In our world, technology, climate and societal norms are changing at a rapid rate. Project delivery methods are no exception, facing more rapid change than ever before. These changes have the potential to provide new options for funding improvements to our nation’s infrastructure.
With the decades-old gap in public funding, alternative methods to financing these capital projects are becoming a realistic option, whether in our cities or in other critical areas, like aviation. Fortunately, there are many models of alternative funding that complement the traditional publicly funded and financed methodology, utilizing private money to allow for the creation of new and expanded infrastructure.
Utilizing Alternative Project Delivery
Alternative delivery methods, like design-build finance and privately financed partnerships, require alternative funding, which is typically provided via private financing. Private financing offers options for repayments that can be based on a negotiated return on investment (ROI), not operational fees or revenues. Any excess revenue is distributed back to the public entity that controls the facility rather than the private financier. These funds can then be used for other infrastructure projects, providing a multiplier effect on initial investment dollars and becoming a springboard for additional projects.

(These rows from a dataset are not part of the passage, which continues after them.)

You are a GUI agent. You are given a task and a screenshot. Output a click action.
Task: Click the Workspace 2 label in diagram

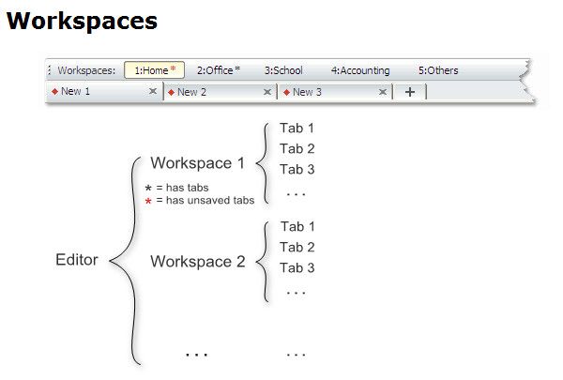[x=197, y=262]
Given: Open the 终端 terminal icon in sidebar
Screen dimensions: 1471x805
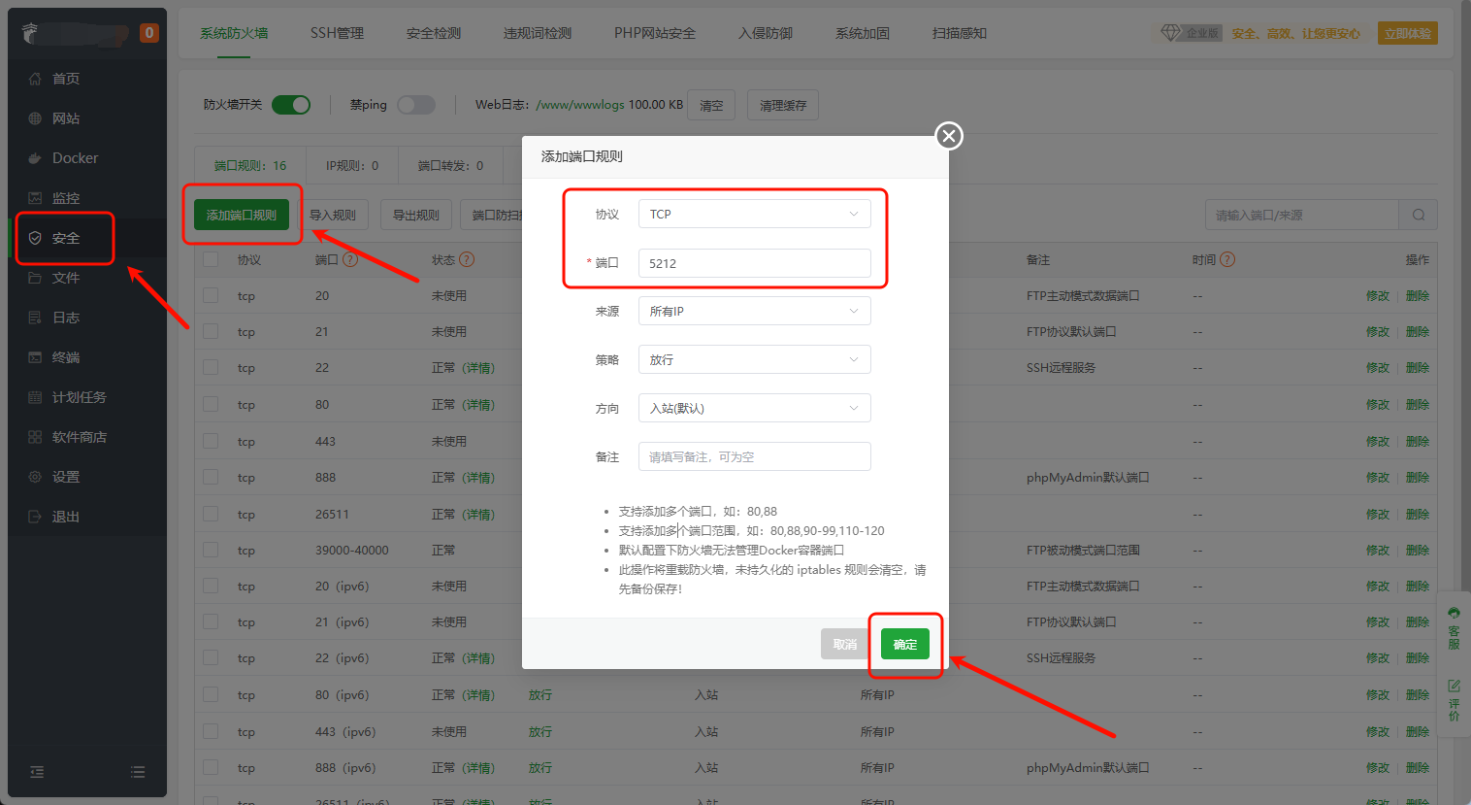Looking at the screenshot, I should click(35, 357).
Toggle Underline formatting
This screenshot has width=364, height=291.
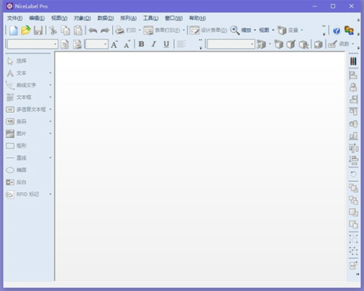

Funding Smart Airports for Resiliency
Today’s airports are complex entities that contain, in duplicate, microcosms of all the infrastructure that exists inside our cities. With air travel projected to double worldwide by 2035, one of the biggest challenges airports face is the ability to improve and expand this infrastructure to accommodate the increased passenger load, required redundancy and technology demands.
Because airports and cities share common systems, those at the forefront of the smart industry are testing new solutions akin to the smart cities movement. These forward-thinking airports require infrastructure that supports technology upgrades while simultaneously achieving increased resiliency. Rethinking what is possible with alternative funding can lead to increased resiliency through the utilization of dual and diverse utility feeds or emergency power generation, which is required by utility distribution and caused by operations or extreme weather events.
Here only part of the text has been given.